Put the stretch of records from the line containing "Click the green underline below Ваша картинка" through the line containing "At what coordinates" into a Markdown table with the columns Row and Record line. Skip blank lines and leave the pictures out.
[Start of Data entries]
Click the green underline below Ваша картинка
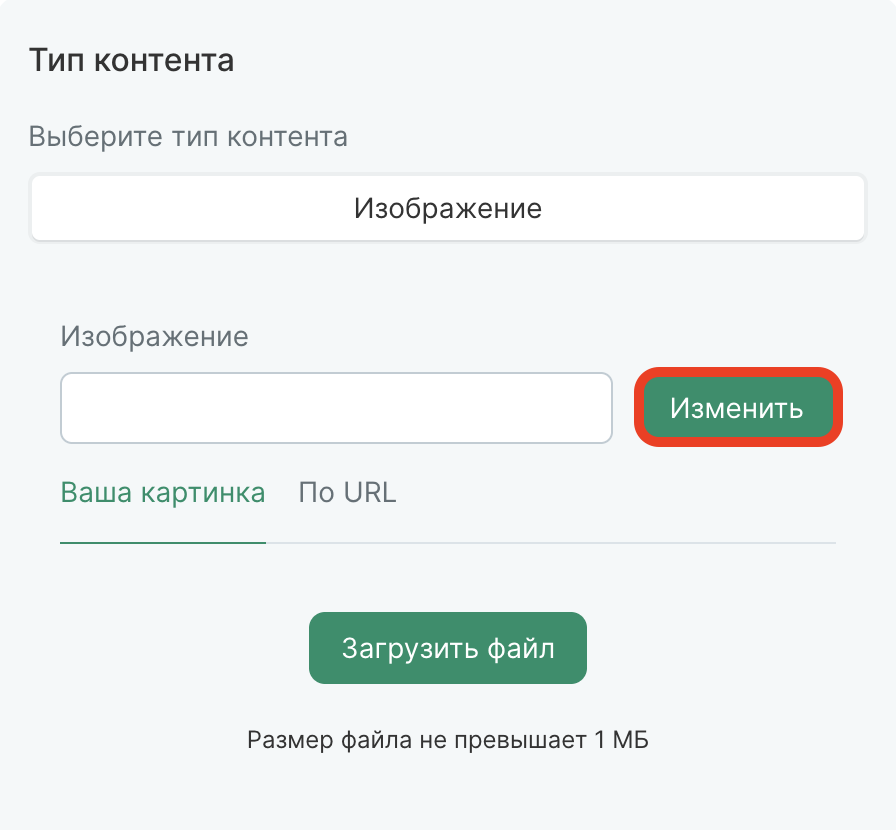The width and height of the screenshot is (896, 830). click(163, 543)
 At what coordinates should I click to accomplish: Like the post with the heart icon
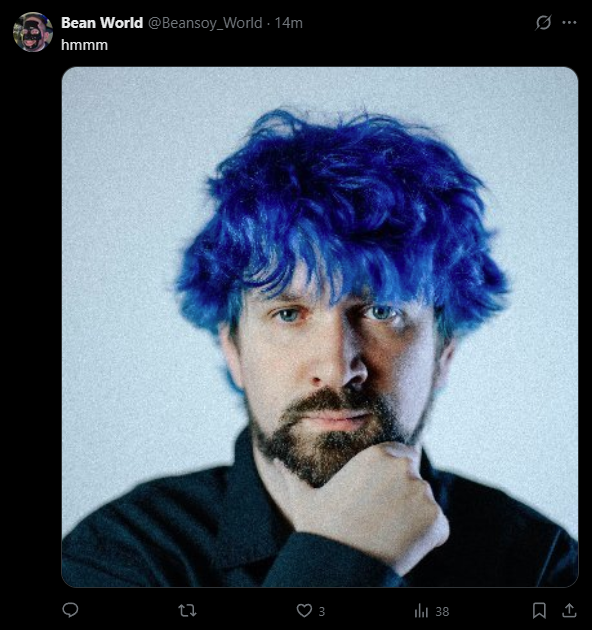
[End of Data entries]
[Start of Data entries]
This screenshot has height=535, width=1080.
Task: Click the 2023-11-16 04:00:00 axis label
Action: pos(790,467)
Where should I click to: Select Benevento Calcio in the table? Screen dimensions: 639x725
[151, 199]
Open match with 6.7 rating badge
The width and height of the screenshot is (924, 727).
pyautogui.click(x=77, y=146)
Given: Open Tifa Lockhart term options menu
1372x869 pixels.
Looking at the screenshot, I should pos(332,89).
[End of Data entries]
Answer below:
| Row | Record line |
|---|---|
| 1 | Click the green underline below Ваша картинка |
| 2 | The width and height of the screenshot is (896, 830). click(163, 543) |
| 3 |  At what coordinates should I click to accomplish: Like the post with the heart icon |